David Andrew Furniture
6 min

Interior Designer vs. Furniture Procurement: What's the Difference?

They solve different problems. Sometimes you need both. Often you need one.

The confusion between interior design and furniture procurement is understandable because they overlap. Both involve furniture. Both result in a furnished room. But the scope, cost structure, and professional relationship are entirely different — and choosing the wrong one for your situation costs you time and money.

What interior designers do

Interior designers solve spatial and aesthetic problems. They assess a room's architecture, light, and existing context. They develop a concept — a direction for color, material, and style. They produce drawings, 3D renderings, and specification documents. In complex projects — renovations, new construction, commercial spaces — they coordinate with architects, contractors, and trades. Their value is creative and organizational.

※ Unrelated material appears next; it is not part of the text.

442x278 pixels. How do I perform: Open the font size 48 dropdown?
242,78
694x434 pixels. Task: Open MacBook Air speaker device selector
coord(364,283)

What furniture procurement does

Furniture procurement is a purchasing and logistics function. Given a specification (which pieces, what dimensions, what style direction), procurement finds the best source for each item, negotiates pricing, places orders, tracks production, coordinates delivery, and handles problems when they arrive. The value is commercial and operational — getting the right furniture at the right price, on time.

When you need a designer

  • You don't know what you want — you need someone to develop a concept
  • The project involves structural changes (walls, floors, lighting wiring)
  • You're doing a full renovation and need drawings for contractors
  • The space is unusual or architecturally complex
  • You want a professionally styled room with custom millwork, bespoke rugs, and curated art

When you need procurement

  • You know what you want but don't want to pay retail
  • You've worked with a designer and have a specification — you need someone to source it well
  • You want the full cost visible before you commit to any orders
  • You're furnishing a rental property, vacation home, or commercial space
  • You've furnished a room before and are confident in your direction

When you need both

Many DAF clients have worked with a designer to develop the concept and come to DAF to execute the sourcing. The designer hands off a specification — sofa in this dimension and style, dining table in this finish, bedroom in this direction — and DAF sources it at supplier pricing. This is the most efficient path for large projects: creative expertise from a designer, commercial expertise from procurement.

What designers and procurement each cost

Interior designers typically charge a design fee ($150–$400/hour or a flat project fee of $3,000–$15,000) plus a markup on furniture — typically 20–40% above trade pricing, which is already above supplier cost. Procurement through DAF charges a flat 20% on supplier cost with no design fee. For a client who has a clear direction and wants transparent pricing, procurement is significantly more cost-effective. For a client who needs the concept developed, the design fee is worth it.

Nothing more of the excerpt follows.